Samoylenko entered without his frockcoat, sweaty and scarlet from the sweltering kitchen.
“Well, look who’s here?” he said. “Hello, my good man. Have you had dinner? Don’t stand on ceremony, answer me: have you dined?”
“Alexander Davidich,” Laevsky said, rising, “if I turn to you with an intimate request, that does not mean that I’ve freed you from the responsibility of discretion and respect for another’s secret.”
“What’s the matter?” Samoylenko said, taken aback.

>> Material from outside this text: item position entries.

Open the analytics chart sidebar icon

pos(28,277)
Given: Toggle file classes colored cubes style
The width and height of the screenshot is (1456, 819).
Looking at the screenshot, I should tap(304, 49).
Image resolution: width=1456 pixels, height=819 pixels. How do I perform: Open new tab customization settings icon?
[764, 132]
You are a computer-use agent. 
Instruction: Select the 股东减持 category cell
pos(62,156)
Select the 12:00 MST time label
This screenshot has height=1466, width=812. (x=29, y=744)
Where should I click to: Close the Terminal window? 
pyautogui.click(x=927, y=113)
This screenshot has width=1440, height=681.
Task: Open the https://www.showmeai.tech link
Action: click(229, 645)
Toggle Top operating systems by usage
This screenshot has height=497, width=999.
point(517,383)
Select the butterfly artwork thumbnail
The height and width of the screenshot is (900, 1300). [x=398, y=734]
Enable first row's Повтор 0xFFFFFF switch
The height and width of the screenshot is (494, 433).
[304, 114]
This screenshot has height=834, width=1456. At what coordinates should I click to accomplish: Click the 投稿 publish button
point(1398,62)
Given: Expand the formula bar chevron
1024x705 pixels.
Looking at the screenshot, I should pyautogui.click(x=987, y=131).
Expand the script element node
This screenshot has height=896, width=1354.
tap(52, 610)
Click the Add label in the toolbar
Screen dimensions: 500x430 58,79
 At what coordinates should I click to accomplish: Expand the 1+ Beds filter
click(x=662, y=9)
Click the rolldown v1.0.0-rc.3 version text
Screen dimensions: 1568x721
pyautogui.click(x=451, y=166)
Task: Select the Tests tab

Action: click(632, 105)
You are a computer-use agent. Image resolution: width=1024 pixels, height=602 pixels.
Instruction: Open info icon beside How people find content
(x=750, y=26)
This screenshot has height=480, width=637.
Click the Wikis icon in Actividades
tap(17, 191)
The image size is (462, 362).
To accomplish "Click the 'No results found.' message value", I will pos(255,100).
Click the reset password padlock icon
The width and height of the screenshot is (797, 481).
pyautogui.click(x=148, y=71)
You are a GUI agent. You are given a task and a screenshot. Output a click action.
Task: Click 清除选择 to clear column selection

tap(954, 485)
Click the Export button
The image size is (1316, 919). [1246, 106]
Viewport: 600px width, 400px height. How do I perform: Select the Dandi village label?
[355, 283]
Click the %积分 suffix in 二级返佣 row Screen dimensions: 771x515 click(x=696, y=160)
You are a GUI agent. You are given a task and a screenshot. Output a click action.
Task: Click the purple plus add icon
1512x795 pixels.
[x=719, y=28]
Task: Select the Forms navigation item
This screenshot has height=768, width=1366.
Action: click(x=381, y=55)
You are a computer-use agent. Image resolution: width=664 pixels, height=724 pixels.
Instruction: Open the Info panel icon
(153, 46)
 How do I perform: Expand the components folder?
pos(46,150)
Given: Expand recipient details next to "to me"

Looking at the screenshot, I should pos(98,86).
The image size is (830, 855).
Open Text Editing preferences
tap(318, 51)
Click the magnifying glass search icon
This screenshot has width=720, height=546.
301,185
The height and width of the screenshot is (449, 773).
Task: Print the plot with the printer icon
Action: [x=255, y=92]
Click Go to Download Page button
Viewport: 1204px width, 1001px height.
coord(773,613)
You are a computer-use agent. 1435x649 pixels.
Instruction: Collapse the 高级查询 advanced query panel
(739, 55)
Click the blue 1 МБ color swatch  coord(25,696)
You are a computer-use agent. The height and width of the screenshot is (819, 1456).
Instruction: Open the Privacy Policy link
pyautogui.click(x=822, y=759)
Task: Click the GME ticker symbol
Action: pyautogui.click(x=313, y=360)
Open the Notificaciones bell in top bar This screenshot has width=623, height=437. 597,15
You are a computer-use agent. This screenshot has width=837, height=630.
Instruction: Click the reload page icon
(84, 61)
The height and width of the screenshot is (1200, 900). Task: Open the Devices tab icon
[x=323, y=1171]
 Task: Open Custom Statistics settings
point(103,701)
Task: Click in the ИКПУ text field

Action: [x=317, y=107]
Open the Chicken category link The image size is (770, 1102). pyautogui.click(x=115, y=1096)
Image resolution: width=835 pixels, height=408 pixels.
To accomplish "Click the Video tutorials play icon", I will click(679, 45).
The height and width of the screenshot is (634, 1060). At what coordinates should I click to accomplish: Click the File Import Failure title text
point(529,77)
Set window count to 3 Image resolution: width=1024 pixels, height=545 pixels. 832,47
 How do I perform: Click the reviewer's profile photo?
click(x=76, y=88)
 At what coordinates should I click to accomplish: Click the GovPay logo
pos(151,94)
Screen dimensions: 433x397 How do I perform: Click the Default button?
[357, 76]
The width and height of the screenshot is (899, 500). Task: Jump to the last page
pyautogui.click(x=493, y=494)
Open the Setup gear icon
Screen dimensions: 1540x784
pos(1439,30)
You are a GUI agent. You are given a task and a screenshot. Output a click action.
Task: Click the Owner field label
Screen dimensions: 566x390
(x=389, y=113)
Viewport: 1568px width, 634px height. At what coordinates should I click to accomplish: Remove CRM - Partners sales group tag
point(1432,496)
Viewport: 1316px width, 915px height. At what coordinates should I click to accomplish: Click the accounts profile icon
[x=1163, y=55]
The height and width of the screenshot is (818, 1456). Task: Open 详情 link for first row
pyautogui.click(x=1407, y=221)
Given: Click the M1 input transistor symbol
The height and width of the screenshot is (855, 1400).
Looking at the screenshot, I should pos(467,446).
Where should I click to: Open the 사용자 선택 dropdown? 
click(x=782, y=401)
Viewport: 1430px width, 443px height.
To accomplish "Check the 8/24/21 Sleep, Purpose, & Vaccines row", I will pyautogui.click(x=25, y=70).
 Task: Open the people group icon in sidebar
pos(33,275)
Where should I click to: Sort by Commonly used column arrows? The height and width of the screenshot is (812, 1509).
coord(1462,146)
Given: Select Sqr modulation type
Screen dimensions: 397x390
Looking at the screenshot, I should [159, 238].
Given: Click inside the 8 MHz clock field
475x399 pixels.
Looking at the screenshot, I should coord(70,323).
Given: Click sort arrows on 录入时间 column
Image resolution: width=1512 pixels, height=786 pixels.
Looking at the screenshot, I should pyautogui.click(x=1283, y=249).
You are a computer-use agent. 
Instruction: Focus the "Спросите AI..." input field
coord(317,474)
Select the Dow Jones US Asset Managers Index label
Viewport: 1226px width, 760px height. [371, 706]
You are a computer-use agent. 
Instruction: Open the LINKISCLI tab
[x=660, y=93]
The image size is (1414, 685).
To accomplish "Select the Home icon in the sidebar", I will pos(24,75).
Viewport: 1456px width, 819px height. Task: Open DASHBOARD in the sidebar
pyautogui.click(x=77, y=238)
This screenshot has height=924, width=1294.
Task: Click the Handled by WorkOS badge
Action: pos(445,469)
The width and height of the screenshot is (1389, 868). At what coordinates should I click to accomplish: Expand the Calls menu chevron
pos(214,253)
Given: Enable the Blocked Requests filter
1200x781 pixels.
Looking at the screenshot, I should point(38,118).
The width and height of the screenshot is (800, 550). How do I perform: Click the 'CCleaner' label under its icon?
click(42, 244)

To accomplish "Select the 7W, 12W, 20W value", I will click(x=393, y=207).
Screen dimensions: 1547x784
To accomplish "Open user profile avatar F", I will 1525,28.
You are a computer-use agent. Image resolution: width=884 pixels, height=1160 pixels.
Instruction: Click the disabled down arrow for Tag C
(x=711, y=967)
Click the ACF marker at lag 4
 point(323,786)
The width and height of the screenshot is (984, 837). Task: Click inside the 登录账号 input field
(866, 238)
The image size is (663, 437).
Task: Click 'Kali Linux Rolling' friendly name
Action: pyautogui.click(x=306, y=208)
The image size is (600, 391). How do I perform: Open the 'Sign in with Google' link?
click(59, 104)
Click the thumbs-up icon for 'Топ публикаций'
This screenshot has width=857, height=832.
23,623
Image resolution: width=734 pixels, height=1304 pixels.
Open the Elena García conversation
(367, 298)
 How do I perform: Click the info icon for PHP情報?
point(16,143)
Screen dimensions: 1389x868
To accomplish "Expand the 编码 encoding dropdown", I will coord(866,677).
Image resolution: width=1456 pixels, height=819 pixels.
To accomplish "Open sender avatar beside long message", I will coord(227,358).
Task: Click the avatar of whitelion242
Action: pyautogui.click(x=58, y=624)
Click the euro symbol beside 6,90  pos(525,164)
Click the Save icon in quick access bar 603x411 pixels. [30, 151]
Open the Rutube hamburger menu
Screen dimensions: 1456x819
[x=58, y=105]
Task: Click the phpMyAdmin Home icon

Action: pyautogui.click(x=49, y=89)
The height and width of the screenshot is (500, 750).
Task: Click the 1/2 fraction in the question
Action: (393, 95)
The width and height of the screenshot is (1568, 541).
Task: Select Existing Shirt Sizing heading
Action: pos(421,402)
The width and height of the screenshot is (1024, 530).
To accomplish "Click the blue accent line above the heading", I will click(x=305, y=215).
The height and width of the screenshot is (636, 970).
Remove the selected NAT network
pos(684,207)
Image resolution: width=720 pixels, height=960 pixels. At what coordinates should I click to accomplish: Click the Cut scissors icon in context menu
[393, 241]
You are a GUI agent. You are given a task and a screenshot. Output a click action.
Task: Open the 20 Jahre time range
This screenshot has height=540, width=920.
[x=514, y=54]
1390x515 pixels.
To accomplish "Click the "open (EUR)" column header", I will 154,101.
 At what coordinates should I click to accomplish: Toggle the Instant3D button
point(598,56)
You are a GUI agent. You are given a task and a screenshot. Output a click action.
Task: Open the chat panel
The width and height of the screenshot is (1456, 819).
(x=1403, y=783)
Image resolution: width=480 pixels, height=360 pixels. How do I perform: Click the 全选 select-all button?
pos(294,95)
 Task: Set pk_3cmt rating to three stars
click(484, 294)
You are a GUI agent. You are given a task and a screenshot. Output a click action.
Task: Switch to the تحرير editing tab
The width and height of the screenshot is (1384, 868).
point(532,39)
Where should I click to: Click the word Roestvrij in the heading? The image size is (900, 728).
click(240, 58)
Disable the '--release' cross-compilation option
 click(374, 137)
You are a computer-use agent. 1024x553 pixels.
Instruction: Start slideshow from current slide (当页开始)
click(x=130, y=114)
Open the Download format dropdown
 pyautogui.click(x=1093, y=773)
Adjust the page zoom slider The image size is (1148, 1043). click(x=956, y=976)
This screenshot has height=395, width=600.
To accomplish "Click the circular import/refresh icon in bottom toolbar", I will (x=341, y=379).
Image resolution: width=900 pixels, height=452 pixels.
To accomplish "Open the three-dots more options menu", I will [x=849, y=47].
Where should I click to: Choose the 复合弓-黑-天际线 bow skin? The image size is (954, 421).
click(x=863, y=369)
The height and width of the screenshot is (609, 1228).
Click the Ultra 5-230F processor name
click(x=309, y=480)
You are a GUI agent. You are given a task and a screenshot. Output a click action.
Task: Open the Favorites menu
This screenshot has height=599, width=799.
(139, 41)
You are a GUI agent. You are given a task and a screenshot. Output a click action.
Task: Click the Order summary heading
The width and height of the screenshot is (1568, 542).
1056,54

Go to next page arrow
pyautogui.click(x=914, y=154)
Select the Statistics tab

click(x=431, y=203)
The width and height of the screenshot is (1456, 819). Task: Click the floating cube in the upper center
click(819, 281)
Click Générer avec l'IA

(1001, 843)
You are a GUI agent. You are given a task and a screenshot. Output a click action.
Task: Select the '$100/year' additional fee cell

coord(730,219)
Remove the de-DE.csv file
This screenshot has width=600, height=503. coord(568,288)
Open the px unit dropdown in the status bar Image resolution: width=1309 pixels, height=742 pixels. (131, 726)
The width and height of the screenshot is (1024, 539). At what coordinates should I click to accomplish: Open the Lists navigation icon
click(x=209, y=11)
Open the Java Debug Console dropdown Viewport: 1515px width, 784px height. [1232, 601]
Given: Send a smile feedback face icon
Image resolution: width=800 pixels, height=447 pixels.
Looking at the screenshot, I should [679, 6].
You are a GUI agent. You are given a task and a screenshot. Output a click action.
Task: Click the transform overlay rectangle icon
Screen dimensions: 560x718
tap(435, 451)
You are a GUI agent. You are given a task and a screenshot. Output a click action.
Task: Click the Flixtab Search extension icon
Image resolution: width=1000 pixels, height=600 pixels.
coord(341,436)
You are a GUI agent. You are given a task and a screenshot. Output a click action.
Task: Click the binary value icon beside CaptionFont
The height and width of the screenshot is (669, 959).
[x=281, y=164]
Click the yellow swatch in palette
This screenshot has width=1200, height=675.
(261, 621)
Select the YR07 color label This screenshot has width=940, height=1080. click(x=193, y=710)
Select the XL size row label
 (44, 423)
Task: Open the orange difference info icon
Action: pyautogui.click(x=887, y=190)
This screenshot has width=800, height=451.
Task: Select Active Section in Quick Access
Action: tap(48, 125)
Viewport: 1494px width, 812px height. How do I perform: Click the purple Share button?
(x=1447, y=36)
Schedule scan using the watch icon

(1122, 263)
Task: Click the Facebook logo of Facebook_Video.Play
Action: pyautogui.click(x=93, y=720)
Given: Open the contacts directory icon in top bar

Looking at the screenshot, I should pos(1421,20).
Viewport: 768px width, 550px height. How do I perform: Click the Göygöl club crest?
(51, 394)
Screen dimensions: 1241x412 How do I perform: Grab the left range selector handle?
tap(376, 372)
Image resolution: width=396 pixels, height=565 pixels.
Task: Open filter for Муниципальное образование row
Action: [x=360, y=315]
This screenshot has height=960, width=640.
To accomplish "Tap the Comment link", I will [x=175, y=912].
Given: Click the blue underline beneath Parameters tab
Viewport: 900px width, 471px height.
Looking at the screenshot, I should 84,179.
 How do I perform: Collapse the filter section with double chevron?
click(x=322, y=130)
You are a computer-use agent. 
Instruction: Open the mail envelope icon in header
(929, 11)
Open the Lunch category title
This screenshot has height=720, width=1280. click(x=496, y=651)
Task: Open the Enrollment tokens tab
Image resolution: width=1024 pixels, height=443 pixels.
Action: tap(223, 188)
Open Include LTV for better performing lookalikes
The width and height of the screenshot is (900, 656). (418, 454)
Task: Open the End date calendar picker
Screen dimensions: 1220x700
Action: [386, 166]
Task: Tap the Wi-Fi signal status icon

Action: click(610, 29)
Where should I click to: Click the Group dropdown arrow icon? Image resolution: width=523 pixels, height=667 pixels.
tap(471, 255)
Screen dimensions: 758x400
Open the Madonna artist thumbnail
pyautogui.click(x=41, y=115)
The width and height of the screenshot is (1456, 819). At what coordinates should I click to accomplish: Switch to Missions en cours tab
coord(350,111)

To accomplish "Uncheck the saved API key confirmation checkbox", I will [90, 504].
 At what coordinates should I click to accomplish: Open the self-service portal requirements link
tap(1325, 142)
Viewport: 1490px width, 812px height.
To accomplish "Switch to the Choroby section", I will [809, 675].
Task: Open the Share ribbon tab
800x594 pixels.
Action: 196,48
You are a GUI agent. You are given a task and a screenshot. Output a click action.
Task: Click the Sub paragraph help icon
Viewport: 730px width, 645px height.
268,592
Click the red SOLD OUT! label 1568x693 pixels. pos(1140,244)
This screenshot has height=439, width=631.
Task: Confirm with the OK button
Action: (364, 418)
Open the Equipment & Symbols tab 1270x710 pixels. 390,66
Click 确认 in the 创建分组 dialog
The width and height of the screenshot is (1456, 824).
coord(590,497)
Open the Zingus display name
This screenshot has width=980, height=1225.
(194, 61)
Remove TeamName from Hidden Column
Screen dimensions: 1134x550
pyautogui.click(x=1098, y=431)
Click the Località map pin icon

“If you don’t have the money,” Laevsky continued, raising his voice and shifting from one leg to the other in agitation, “then don’t give it, refuse, but why preach at every intersection that there is no way out of my predicament, and the like? I can’t stand this benevolence or friendly favors that are a kopeck’s worth of doing, at a ruble’s worth of talk! You can boast of your benevolence however much you choose, but no one has given you the right to reveal my secrets!”
“What secrets?” Samoylenko asked, uncomprehending and growing angry. “If you’ve come here to swear, then leave. Come back when you’re over it!”
He remembered a rule, that when enraged by one near and dear, mentally count to one hundred and calm will resume; and he began counting quickly.
“I’m asking you not to concern yourself with me!” Laevsky continued. “Don’t pay attention to me. And whose business is it anyway how I live and how I conduct my life? Yes, I want to leave! Yes, I’m in debt, I drink, I live with another man’s wife, I have hysteria, I’m crass, not as introspective as some others, but whose business is any of this? Respect my individuality!”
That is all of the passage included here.